La alteración de la flora intestinal provoca diarreas y, si persiste, una proliferación de organismos patógenos que conduce a la formación de úlceras y una sucesión de procesos cada vez más graves que pueden resultar letales. El E. Coli, con diferencia la bacteria más abundante en nuestra microbiota, tiene una cara oscura, pues si penetra en el torrente sanguíneo o adquiere ciertos genes que no están presentes en la mayor parte de la población, puede matar a un ser humano. Entonces el sistema inmunitario sí reacciona contra ella y ferozmente. Mientras las bacterias se mantienen en la luz del intestino, al otro lado de la mucosa o de la piel, sin embargo, las deja vivir tranquilamente. Obviamente hemos llegado a este estado de no beligerancia gracias a un largo proceso evolutivo convergente que nos ha hecho a nosotros más tolerantes hacia estos microorganismos y a ellos menos letales para nosotros. Si nos hallásemos al final de la historia, tendríamos un ejemplo más de cómo la identidad depende de la id-entidad, quiero decir, de la preservación de la entidad de lo otro, del mantenimiento de una relación simbiótica, constitutiva (no de negación, ni de rechazo, ni de exclusión) con lo otro. Pero, en realidad, apenas si hemos comenzado a contar la historia.

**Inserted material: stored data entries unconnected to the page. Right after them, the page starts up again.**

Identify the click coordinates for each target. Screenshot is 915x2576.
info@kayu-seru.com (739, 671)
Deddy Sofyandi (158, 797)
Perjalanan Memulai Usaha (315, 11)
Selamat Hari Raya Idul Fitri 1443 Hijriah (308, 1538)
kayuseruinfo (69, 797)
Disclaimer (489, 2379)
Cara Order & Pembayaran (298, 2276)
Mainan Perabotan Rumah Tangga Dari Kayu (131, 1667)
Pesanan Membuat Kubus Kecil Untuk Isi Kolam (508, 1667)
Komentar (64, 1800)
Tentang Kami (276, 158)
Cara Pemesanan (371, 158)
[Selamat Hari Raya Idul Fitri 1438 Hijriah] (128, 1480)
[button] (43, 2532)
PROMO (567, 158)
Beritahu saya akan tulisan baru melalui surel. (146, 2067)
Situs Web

Mencionamos más arriba los ácidos grasos de cadena corta. Datos aportados por diferentes equipos muestran que éstos, aparecidos como resultado de la fermentación que lleva a cabo la microbiota, ejercen un papel modulador sobre las citoquinas. Dicho de otro modo, la microbiota regula el sistema inmunitario. Ratones criados experimentalmente en un entorno que impedía la proliferación de bacterias en sus intestinos desarrollaban atrofia en el timo y un sistema inmunitario deficiente. No resulta extraño, por tanto, que personas con una dieta rica en almidón resistente y fibra prebiótica (que favorecen la actividad de la flora intestinal), reporten abundancia de sueños lúcidos y/o placenteros. Como tampoco resulta extraño que en los pacientes de colon irritable, su intestino perciba el estrés antes que su cerebro. Recapitulemos entonces, nuestro intestino constituye una pieza clave en la creación y mantenimiento de un sistema inmunitario poderoso y el sistema inmunitario garantiza nuestra identidad, además de colaborar en los procesos cognitivos. Así que la pregunta con la que comenzamos podría llegar a tener, efectivamente, cierto sentido. Tal vez nuestro intestino no sepa de nuestra existencia, pero contribuye de modo fundamental en el mantenimiento de nuestra identidad. Ahora bien, la tradición filosófica del siglo XX asignaba a la conciencia, entre otras cosas, el mantenimiento de la identidad personal, aún más, con ningún órgano concuerda mejor la típica metáfora de la conciencia utilizada por los filósofos del siglo pasado, quiero decir, la imagen de una cámara oscura en la que se produce un flujo incesante de imágenes (o de residuos) que con el intestino. ¿Habremos hallado, pues, el asiento biológico de la conciencia?.